22 years ago, I lost my 19 yr old son, and only child, in a car accident.
I already had my healthy TWH that I trail rode extensively but, my lifelong friends (also my trail riding buds) weren’t quite sure how to help me, since we lived 30 minutes apart and we all had full time jobs.
These Quarter Horse gals ran across an Arab that was neglected and hungry, bought him, then called me to say he wouldn’t stay in the one sisters fence and I should take him or he was going to auction. It was a new trick and it worked.
I brought Streeter home and so began a healing process that would go much deeper and have more meaning than I could have ever imagined.
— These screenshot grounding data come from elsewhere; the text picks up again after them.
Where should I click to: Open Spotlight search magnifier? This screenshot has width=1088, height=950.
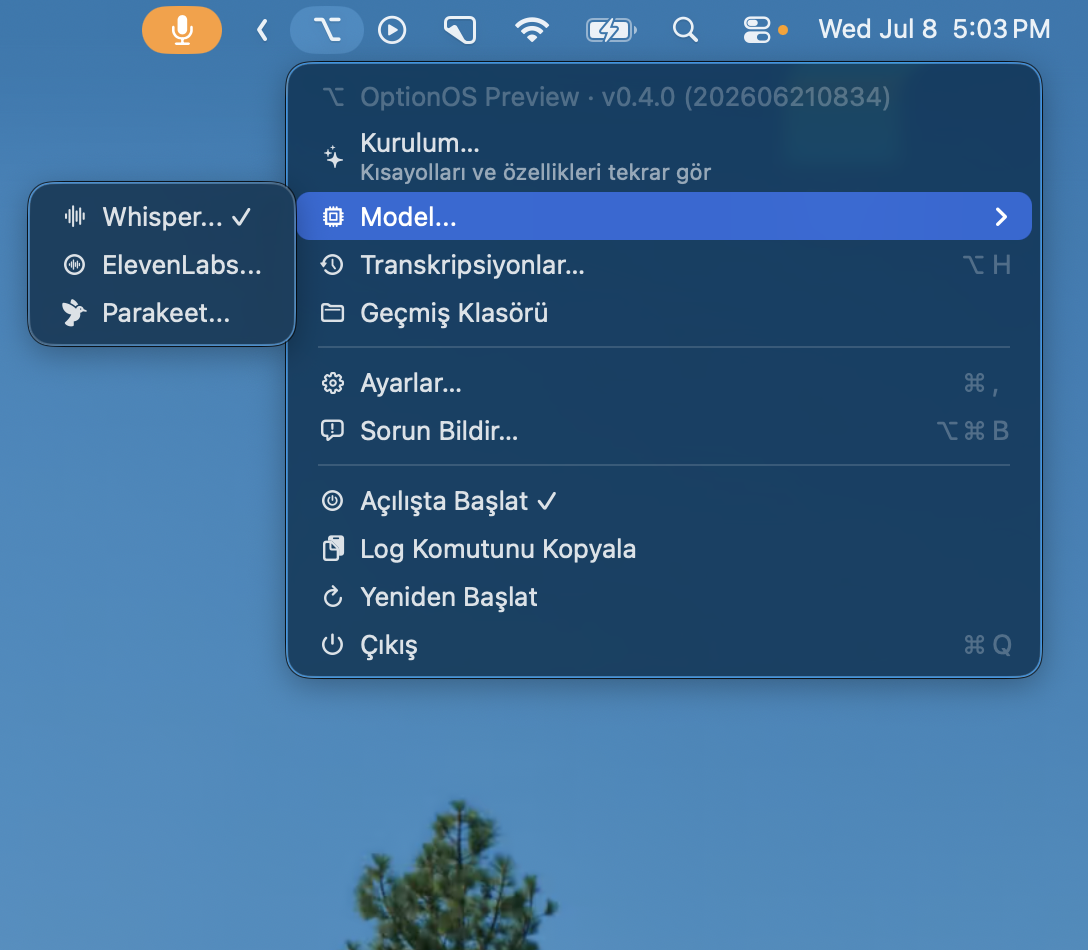(685, 30)

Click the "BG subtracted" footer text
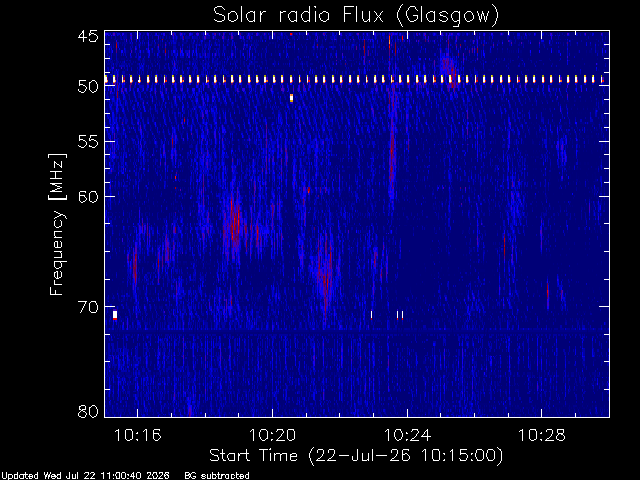point(217,476)
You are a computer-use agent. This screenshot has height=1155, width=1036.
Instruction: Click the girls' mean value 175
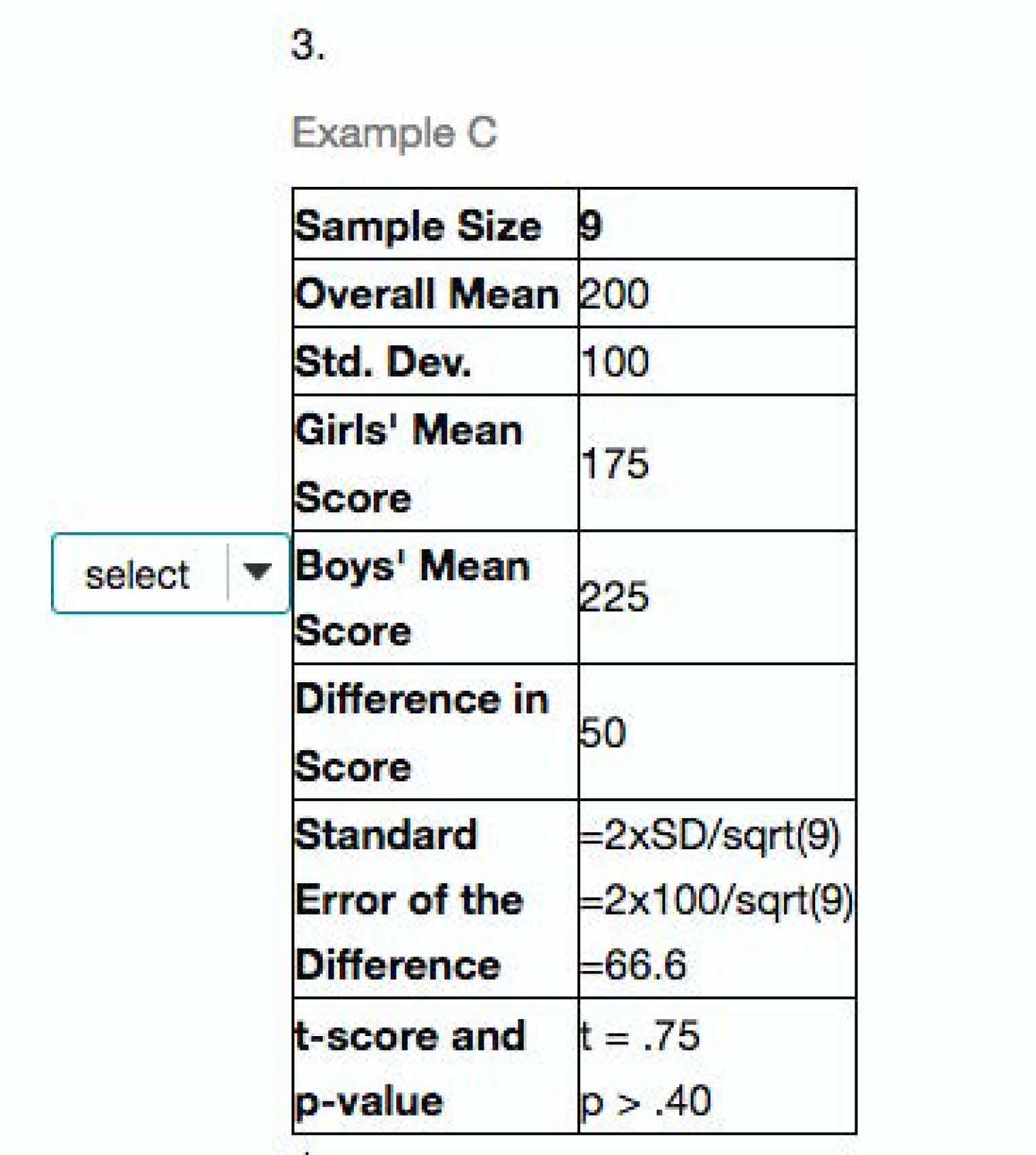(615, 464)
My TWH was broke and healthy. The little 13.3H Arab was hungry and neglected, he needed help, something for me to focus on and that is what I did during those early days of wondering why the birds had the nerve to sing when my son was gone.
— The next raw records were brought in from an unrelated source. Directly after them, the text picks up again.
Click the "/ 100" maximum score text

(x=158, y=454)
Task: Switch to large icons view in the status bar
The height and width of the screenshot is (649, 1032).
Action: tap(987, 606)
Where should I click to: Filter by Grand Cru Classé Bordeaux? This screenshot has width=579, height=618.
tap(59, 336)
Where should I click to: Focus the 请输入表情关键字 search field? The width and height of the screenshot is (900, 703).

Streeter saved my soul and my sanity. He is now 29 and I still owe him more than he could ever owe me. That TWH of mine passed last Fall, they had been buds for 22 years. My little Arab took the loss very hard, Winter was rough on him, and I almost lost him.
He has tumors in his hind area so, his days on earth are getting shorter. The farm vet is attached to him and is doing her best to give quality time. He gets free fun of the barn and yard. Tonight he tried to get past my husband, when he opened the driveway gate to come in. The little trickster is feeling better - a good thing but he is 29 so I don’t look thru rose colored glasses.
As long as he feels good enough to play his tricks, I am sure I have summer with him. When he can’t do that anymore, I will lay him next to his BFF of 22 years. An era of my life will have ended that may have been so much different had it not been for the little “worth a million dollars” horse who stumbled into my life, right when I thought it had ended.
I will miss his intent stare and the gentle blowing of his nostrils on my face, telling me “it will be ok”, until then he will continue to be the horse who saved my soul and my sanity.